QUOTED TEXT:
━━━━━━━━━━━━━━━━━━━━
Who Benefits from the NBA’s Recent Pace Revolution? (Part 1 of 3)

As we approach the end of the first third of the NBA season, paradoxically, the picture seems to have become more nebulous. Questions concerning the legitimacy of the Kings and Mavericks, the sustainability of the Clippers, the potency of the Raptors, and a multitude of others involving the likes of Jimmy Butler, Brad Stevens, and the bottom-half of the Eastern Conference. However, amidst the confusion, one thing has made itself glaringly apparent: the pace of play is blazing, and it looks to stay that way.

In this first month and a half of the NBA’s new year, the average pace is 3.38 possessions greater than the modern NBA has ever seen (since 1990), equivalent to a 3.4% increase from the previous high. Of the thirty teams, only two have seen a regression in their own pace of play, evidencing that this witnessed revolution is a holistic overhaul. To determine which teams this revolution benefits, let’s first dissect the effect increased pace has on basketball.

To state the obvious, higher pace requires higher stamina. With approximately 3.38 added possessions per game comes about 500 extra feet traveled per starters every game. While this quantity seems minute when observed on an individual game basis, when sustained over an 82-game season, this only tacks on an additional 8 miles to an already grueling schedule.

Though the NBA has made it a focus of their scheduling agenda this season to limit back-to-backs and neutralize its bearing to some extent, fatigue and relative enervation are still very much prevalent. Thus, this provides an advantage to the teams who have already adapted to a heightened pace of play, those who can maintain a pace whilst avoiding significant roster alteration.
━━━━━━━━━━━━━━━━━━━━
SET EXERCISE: Continue the article on the NBA's rising pace of play, picking up after its final paragraph.

MATERIAL:
━━━━━━━━━━━━━━━━━━━━
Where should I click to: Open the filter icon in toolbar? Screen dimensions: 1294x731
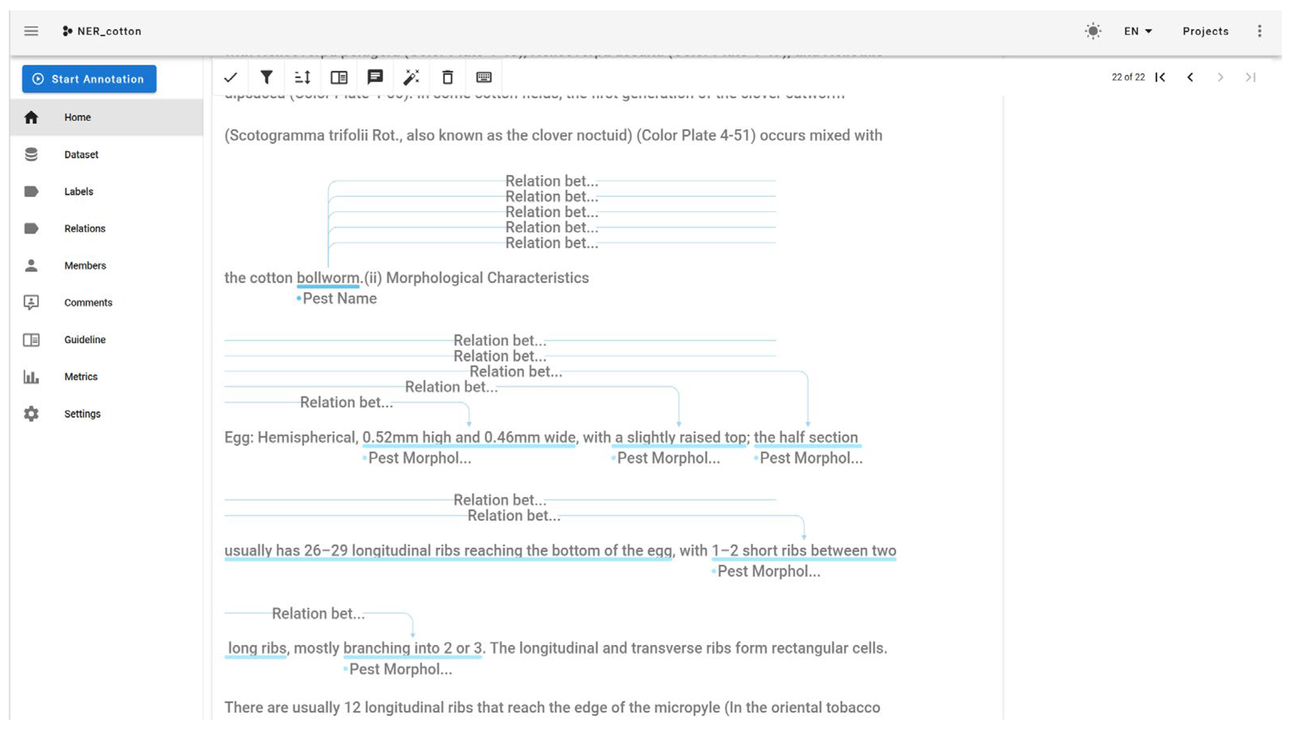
━━━━━━━━━━━━━━━━━━━━
RESULT:
However, this brings up the question as to how the effect of fatigue can be measured. While the obvious indicator might seem to be difference in fourth-quarter/late-game play, this opens the door to a slew of outside factors, as fatigue cannot be isolated from this data alone (it is impossible to account for coaching prowess, late-game luck, and the degree to which “clutchness” exists).

Thus, the best way to evaluate fatigue is from a holistic perspective, and with observable, definite trends, the effect of fatigue can be noted and the noise from the aforementioned additional factors is attenuated.


Plotted above is the correlation between change in pace (represented as a percentage) and adjusted winning percentage from last season to this season, with all 30 teams plotted. Evidenced by the data, there is a slight correlation (m=0.591) with an increase in pace and an increase in winning percentage.

Though the predicted relation is not yet apparent, this can be likely attributed to the fact that the season is still young and players have not yet fatigued in a significant fashion. For reference, here are the same factors plotted from the 2016-17 season to the 2017-18 season.


Evidently, in this graph the correlation (m=-2.867) is much stronger in the opposite direction than the previous. This suffices that typically, teams seeing an increase in pace are due, over the course of a season, to see a decrease in winning percentage. Antithetically, teams seeing a decrease in pace project to see an increase in winning percentage, thus indicating that teams who show relative consistency/decline in pace place themselves in a better position to succeed.

The second influence an increase of pace has on NBA game play is an increase in transition. This season, the average transition frequency has gone up 1.2% from the previous (modern) high.

Usually with an increase in volume this stark, efficiency declines, but that has not been the case through this season. in fact, effective field goal percentage (eFG%) of teams in transition this season is up 0.63% from last season, and the current mark (59.653%) is 7.653 percentage points higher than this year’s eFG% average. This means that on transition this season, teams have an average offensive rating of 119.31, and are scoring an average of 9.54 transition points per 100 possessions, up 0.77 points from last year’s mark.

The final basic influence an increase of pace has on the outcome of this season is teams playing at a higher pace should have their outcome influenced marginally less by luck. Theoretically, the greater the sample size (more shots), the less susceptible an outcome is to anomalous occurrences (i.e. bad teams outperforming expectation). However, the numbers thus far seem to have played out differently than the on-paper prediction.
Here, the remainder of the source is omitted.